Editor’s note: The follow editorial appeared Wednesday in the Chicago Tribune:
The move last Friday follows a strike that began Nov. 9 by the Bakery, Confectionery, Tobacco Workers and Grain Millers International Union. It refused to swallow additional wage and benefit concessions to keep the bankrupt Hostess Brands afloat. Its 5,000 members were nearly unanimous in rejecting the company’s final contract offer.
As a result, the company said, most of the 18,500 Hostess employees will lose their jobs. That includes members of the largest union, the International Brotherhood of Teamsters, which did agree to the company’s concession demands. Hostess Brands Inc. was in a New York bankruptcy courtroom Monday to start the process of selling itself.
The bakery union’s self-defeating refusal to accept financial reality is only part of the story however. For Hostess, the strike was the final blow of many. High commodity costs hurt the company. Not only did it pay a fortune for food ingredients, but also for the energy to run its facilities and fuel its delivery trucks.
The recession hurt too. Hostess was unprepared to meet difficult business conditions that prevailed in 2009, when it emerged from a previous bankruptcy reorganization in which it obtained big concessions from its workforce. It had been, in fact, a poorly managed company for a long time. A string of short-sighted executives were quick to take money out of the business and slow to make the capital investments it needed to stay competitive.
Perhaps most damaging, the company failed to innovate in response to changing consumer tastes. Hostess didn’t have to make Ho Ho’s out of tofu to stay relevant. Food companies such as Kraft, Sara Lee and Nabisco have long understood their success depends on sophisticated market research, product development and creative marketing. It doesn’t come cheap.
They also must update their product lines constantly to keep their customers – many of them increasingly health-conscious – satisfied. Consider Kraft’s Jell-O brand. Consumers still can buy a box of powdered gelatin dessert that hasn’t changed much in 100 years.
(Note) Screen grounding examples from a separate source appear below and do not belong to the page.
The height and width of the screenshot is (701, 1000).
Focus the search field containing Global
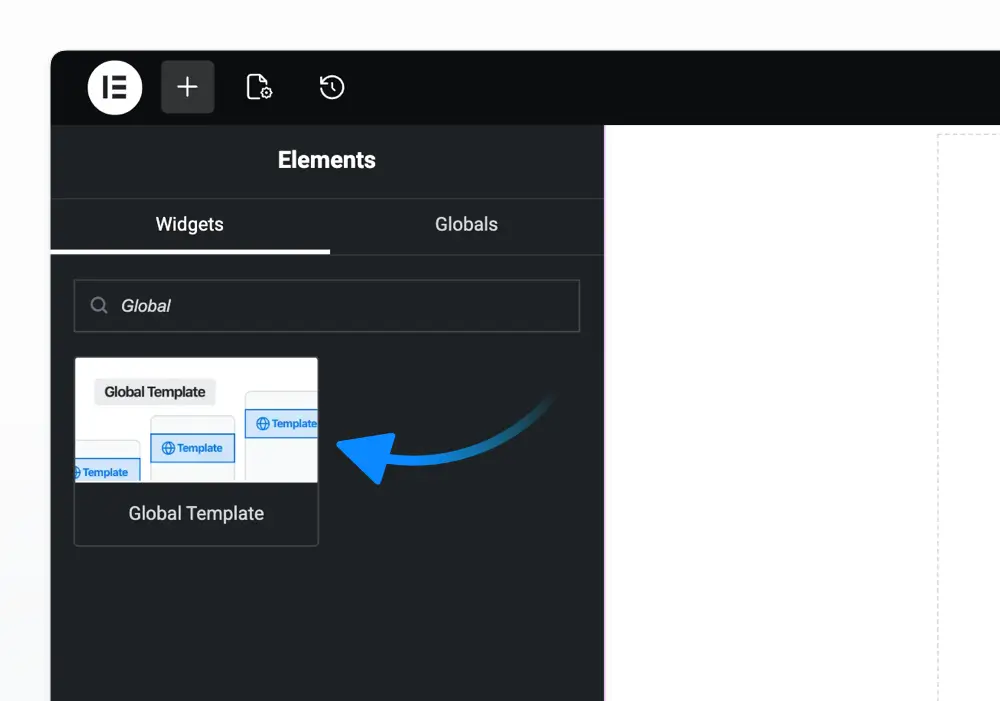coord(327,306)
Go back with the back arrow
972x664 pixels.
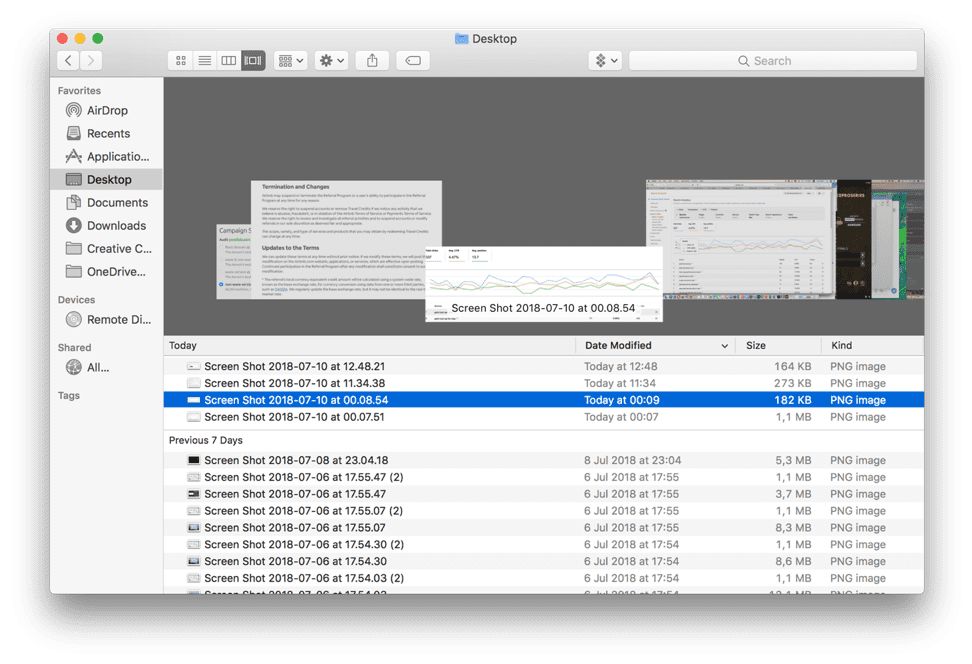click(68, 61)
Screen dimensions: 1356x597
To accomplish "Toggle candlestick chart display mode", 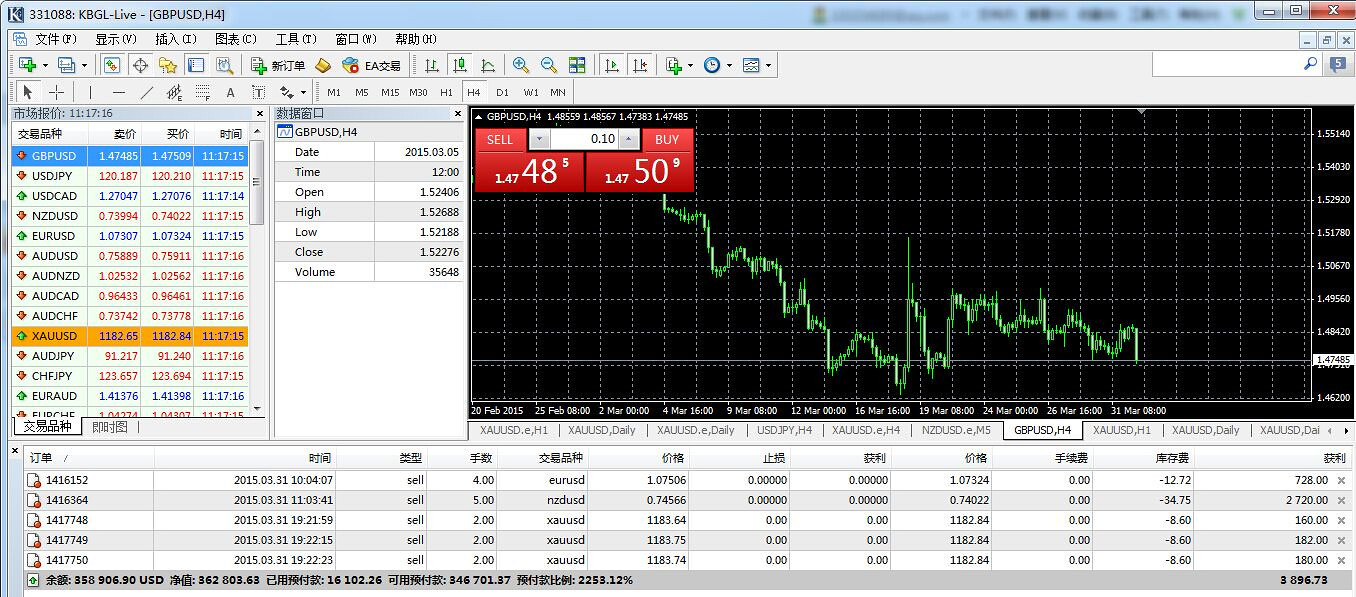I will (x=460, y=65).
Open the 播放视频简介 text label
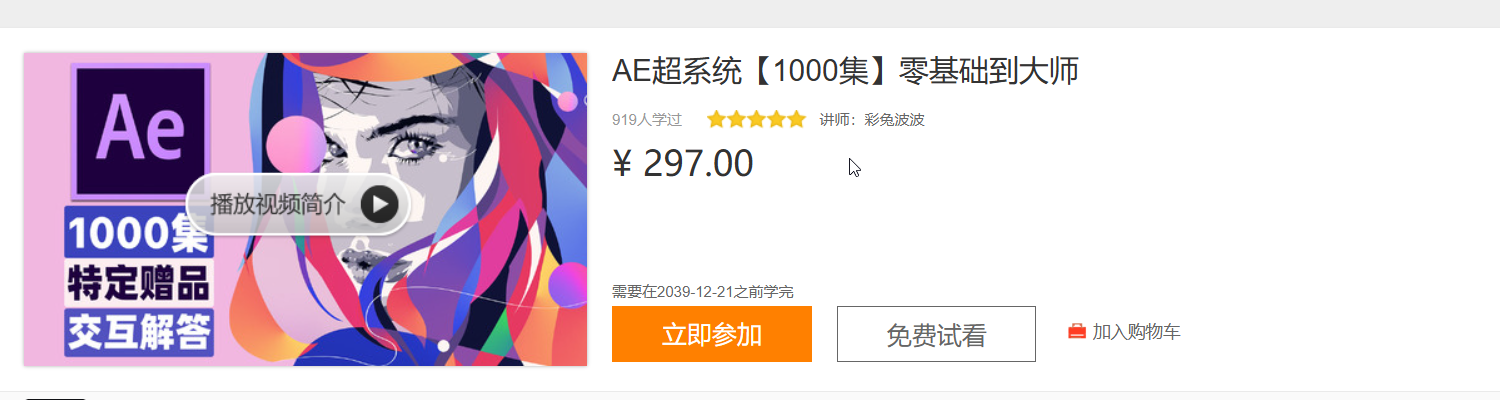This screenshot has height=400, width=1500. (x=278, y=204)
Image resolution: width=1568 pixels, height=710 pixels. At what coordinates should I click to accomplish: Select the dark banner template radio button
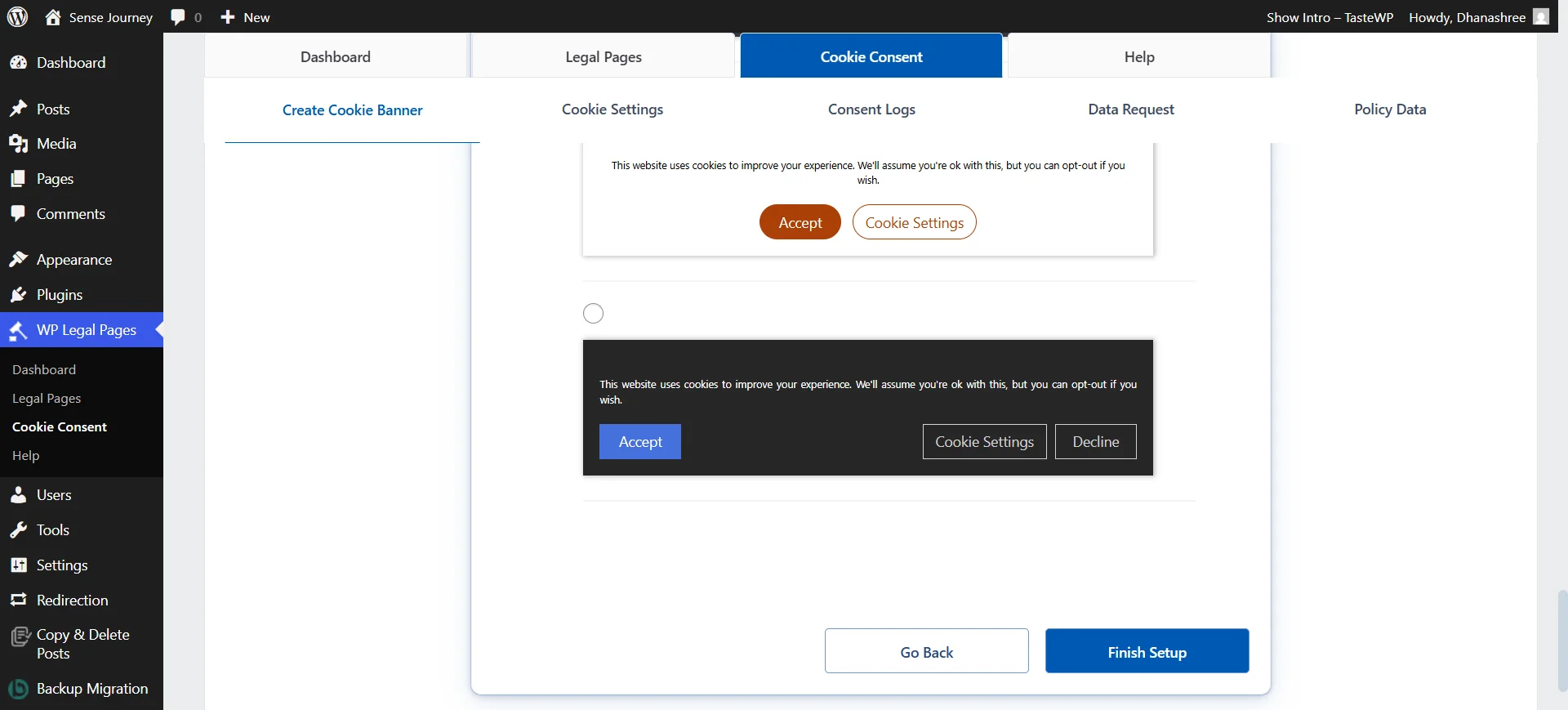tap(593, 314)
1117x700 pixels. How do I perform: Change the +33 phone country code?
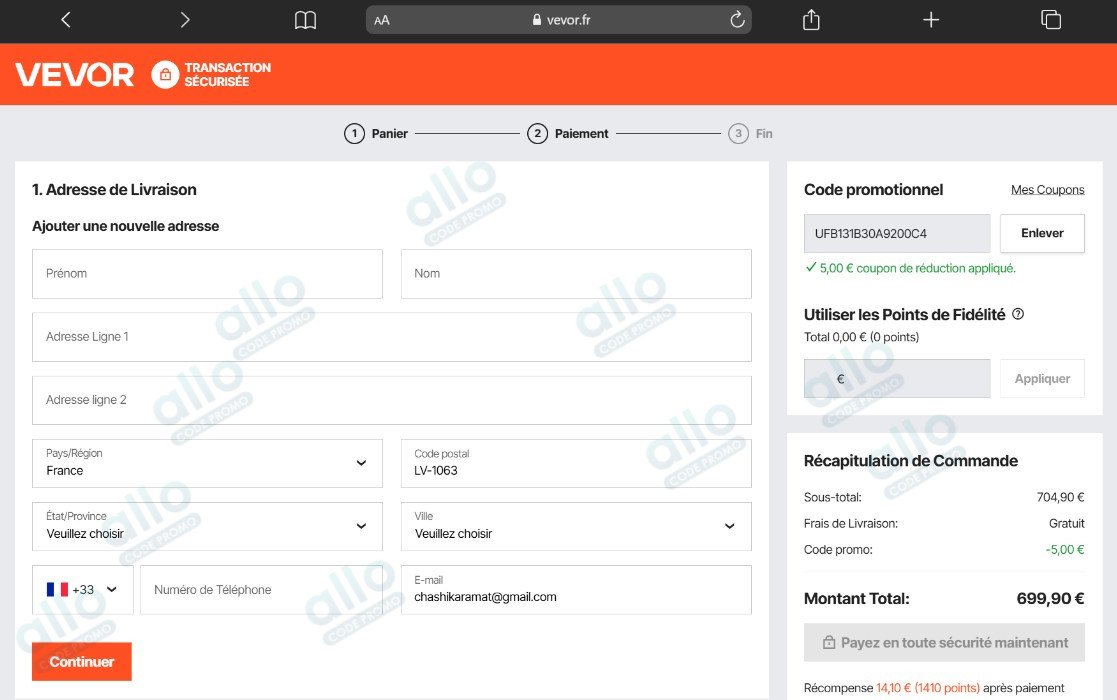(83, 590)
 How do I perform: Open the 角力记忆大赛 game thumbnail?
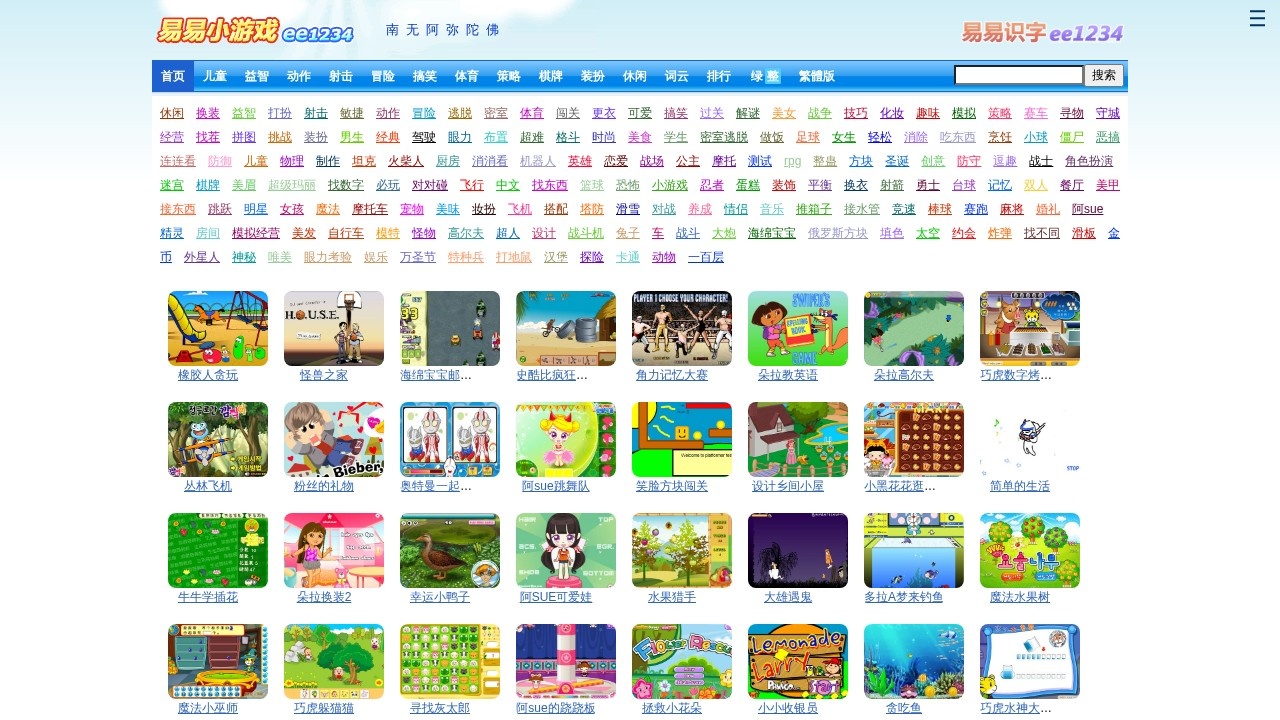point(682,329)
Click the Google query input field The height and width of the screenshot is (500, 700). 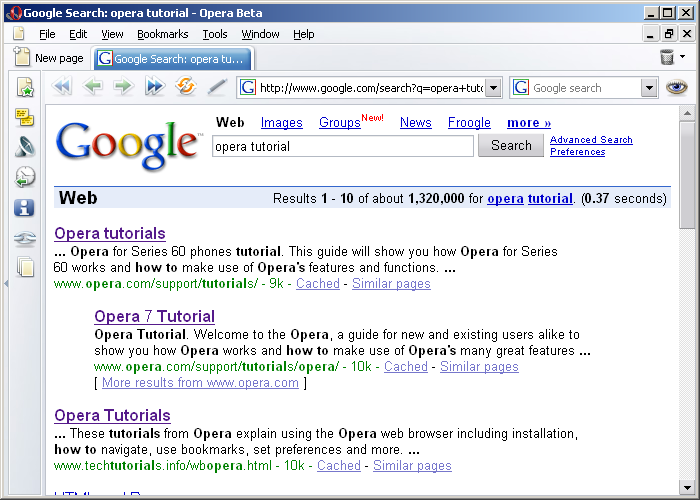coord(342,146)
They also can buy pudding, no-bake desserts, ready-to-eat, fat-free and sugar-free versions of the product under the same Jell-O brand.
The 82-year-old Hostess was previously known as Interstate Bakeries Corp. and based in Kansas City, Mo., for many decades. Arguably, its best-known products peaked during the 1970s.
Other companies may yet do better with at least some of the Hostess brands. Flowers Foods Inc., Bimbo Bakeries USA, a division of Mexico-based Grupo Bimbo, and Pepperidge Farm, a division of Campbell Soup Co., are among prospective buyers as the company is liquidated, analysts say.
Even if those companies buy all the brands, however, many redundant factories and distribution networks will close. Most of the Hostess jobs still will be lost.
There also is no guarantee that any particular brand will survive. Yes, even golden, cream-filled Twinkies snack cakes could go extinct.
As one analyst told the Reuters news service of the Twinkies brand, “It’s iconic, but in the same way that the great Studebakers are iconic.”
Reports circulated Friday of Twinkies being auctioned for as much as $10 apiece online. Not bad for an obsolete hunk of popular culture. It is sobering to note that today’s Twinkies have a much longer shelf life than the company that made them.